Mise en ligne : 21 février 2004

Texte de l'article :

Le verrou

Notre civilisation actuelle pourrait s’appeler « civilisation du verrou » tellement le sentiment d’insécurité est grand dans la population française. N’est-ce pas étonnant d’en arriver à une telle caractérisation dans un pays qui se dit terre de liberté ? Non, pas vraiment, car si vous réfléchissez bien, vous constaterez que le verrou est présent partout, concernant tous les biens matériels, sous des formes très variées, parfois très sophistiquées. Le verrou est fait pour protéger. Mais protéger qui quand, quoi et comment ?

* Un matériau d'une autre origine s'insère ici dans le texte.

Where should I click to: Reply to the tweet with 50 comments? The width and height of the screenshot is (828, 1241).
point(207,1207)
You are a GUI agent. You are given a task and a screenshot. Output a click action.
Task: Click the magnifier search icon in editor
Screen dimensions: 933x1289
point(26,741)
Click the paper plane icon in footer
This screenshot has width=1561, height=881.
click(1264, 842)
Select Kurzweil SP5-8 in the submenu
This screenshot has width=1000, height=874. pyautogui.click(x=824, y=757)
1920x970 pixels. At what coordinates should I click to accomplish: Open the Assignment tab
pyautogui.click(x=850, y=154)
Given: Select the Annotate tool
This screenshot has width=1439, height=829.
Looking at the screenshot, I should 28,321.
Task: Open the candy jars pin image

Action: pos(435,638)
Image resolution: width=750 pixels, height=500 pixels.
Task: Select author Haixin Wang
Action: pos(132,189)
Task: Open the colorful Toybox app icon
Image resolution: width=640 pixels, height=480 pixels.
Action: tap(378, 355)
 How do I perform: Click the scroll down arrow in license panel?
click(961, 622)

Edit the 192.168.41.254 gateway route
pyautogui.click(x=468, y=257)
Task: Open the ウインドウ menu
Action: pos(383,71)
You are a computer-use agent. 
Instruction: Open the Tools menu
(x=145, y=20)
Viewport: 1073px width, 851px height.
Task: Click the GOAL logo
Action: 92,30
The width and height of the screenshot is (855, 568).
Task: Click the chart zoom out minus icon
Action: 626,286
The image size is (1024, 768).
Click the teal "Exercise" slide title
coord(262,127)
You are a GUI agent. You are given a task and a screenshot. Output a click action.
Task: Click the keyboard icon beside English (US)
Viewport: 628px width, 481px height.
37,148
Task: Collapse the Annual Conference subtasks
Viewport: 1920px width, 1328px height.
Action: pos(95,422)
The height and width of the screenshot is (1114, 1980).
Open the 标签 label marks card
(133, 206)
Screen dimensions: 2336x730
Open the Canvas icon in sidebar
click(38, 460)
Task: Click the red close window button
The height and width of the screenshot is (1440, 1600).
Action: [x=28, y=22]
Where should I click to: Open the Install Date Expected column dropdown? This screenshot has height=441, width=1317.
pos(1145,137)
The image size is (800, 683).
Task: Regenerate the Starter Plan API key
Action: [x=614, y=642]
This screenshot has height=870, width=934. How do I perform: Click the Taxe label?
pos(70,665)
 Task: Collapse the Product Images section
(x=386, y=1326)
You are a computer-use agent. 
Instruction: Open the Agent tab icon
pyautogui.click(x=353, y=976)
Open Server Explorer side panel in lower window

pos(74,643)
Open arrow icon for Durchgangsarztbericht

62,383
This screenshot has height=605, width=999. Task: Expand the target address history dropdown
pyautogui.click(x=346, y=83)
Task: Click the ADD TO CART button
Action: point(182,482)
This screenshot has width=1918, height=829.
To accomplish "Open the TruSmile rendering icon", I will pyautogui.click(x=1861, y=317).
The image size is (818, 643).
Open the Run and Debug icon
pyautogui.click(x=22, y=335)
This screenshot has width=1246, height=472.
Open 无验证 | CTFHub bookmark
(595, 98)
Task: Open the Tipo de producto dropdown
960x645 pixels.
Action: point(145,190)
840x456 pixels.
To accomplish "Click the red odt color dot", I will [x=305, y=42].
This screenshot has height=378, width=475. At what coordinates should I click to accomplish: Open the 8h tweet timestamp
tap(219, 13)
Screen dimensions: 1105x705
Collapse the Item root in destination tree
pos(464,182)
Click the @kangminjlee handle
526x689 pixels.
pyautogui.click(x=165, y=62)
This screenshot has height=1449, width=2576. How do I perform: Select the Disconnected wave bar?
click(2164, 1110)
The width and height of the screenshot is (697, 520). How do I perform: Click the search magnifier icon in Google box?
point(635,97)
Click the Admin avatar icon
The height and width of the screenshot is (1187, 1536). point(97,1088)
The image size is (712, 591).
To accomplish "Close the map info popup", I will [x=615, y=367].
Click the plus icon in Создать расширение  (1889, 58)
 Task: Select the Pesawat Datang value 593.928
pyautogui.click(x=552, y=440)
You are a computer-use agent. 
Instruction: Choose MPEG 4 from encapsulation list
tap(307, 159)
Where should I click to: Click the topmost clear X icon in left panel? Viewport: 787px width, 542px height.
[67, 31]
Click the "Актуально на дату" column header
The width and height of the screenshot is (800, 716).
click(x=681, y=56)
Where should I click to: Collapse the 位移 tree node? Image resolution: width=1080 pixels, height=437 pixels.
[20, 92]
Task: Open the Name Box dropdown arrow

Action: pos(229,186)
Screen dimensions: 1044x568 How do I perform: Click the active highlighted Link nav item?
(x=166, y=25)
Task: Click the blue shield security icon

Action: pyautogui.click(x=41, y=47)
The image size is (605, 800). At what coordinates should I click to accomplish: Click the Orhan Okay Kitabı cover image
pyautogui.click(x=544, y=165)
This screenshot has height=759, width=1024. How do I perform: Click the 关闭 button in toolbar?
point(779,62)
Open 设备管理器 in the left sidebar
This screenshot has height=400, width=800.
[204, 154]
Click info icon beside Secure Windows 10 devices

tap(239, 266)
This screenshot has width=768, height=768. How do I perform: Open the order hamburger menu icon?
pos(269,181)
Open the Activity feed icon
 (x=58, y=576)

Il permet, lorsqu’on est chez soi, de se protéger contre toute forme de criminalité : vol, banditisme, barbarie, meurtre, viol… L’expression bien de chez nous « S’enfermer à double tour » pourrait s’énoncer aujourd’hui « Mettre des verrous partout. Mais hélas, l’expérience le prouve, cette précaution ne suffit plus à déjouer le plan des criminels de plus en plus malins et acharnés.

Lorsque vous êtes prisonnier, le verrou, placé uniquement à l’extérieur de la porte de la cellule est là aussi pour vous protéger. De qui, de quoi ? Eh bien des agressions éventuelles d’autres détenus qui vous voudraient du mal. Si d’aventure, il vous arrive d’être agressé par un co-détenu de votre cellule, le fauteur de troubles est immédiatement expédié dans une autre cellule. Vous voyez qu’on pense à votre sécurité en prison…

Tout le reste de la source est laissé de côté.